The San Francisco Unified School District issued a statement saying: "All of us in the San Francisco Unified School District are deeply troubled by the incident that took place yesterday afternoon in the parking lot at June Jordan School for Equity (JJSE). Our understanding at this time is that a small group of outsiders unaffiliated with the school came to campus around the time of school dismissal, targeting a particular JJSE student for reasons that are presently unclear. Sadly, four students were injured during the incident. They have received appropriate medical attention and are recovering from their injuries.

We want to thank the San Francisco Police Department for their support immediately following the incident and for their work in the ongoing investigation. We are also grateful to the paramedics and medical professionals who tended to our students, and we are committed to supporting our students and their families as they overcome their physical and emotional wounds. We also appreciate the offers of support immediately made by Mayor Ed Lee and Supervisor John Avalos. Finally, we commend JJSE's leaders, faculty and students both for their steady, calm and caring actions as the situation evolved and for the dedicated and courageous efforts that they have already begun to heal from yesterday's events.

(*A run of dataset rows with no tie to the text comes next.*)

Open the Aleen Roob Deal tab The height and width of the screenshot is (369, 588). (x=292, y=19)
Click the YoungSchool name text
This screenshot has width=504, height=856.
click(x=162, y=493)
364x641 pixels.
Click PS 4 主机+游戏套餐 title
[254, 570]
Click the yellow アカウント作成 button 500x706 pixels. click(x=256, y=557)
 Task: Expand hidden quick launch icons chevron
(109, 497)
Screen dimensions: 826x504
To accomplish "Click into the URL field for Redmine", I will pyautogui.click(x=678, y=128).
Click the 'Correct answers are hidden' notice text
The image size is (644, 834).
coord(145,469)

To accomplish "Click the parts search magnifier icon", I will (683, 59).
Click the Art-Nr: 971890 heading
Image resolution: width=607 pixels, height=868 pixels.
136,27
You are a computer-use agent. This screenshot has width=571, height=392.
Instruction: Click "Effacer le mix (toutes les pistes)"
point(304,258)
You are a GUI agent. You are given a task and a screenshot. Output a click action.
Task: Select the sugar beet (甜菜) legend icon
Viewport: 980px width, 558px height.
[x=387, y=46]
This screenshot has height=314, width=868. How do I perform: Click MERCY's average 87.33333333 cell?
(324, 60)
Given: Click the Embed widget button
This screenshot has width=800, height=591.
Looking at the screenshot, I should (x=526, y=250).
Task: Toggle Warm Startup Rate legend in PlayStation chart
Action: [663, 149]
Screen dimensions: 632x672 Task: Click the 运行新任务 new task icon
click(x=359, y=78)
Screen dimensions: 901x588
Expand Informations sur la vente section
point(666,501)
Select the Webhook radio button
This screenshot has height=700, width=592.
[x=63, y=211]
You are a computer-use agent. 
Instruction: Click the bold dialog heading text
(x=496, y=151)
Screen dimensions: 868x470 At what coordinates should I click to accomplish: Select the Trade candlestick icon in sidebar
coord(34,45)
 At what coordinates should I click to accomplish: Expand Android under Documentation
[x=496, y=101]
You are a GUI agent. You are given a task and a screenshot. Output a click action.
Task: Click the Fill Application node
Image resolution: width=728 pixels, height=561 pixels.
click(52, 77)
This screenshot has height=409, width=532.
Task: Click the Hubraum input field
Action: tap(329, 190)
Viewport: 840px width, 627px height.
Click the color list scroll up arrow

I need to state emphatically that this isolated event, although awful, should not be viewed as a negative reflection on JJSE. June Jordan is an intentionally small, extremely safe school focused on deep and caring relationships between all students and adults. All those connected to this school take great pride in, and put special care toward, creating a nurturing community rooted in the shared value of social justice. Through its small class sizes, college-going culture, and focus on rigorous, independent thinking, many JJSE students become the first in their families to attend college.
Though only four students were physically injured, this terrible incident has shaken everyone in the community, particularly the staff and students at June Jordan. Fortunately the school has a strong tradition of coming together daily to discuss challenging topics and to support one another. In addition to coming together as a community, JJSE has trained counselors who will be meeting with students and faculty. We deeply appreciate the educators and students at June Jordan School for Equity and will proudly stand by them through this disturbing, but temporary, challenge."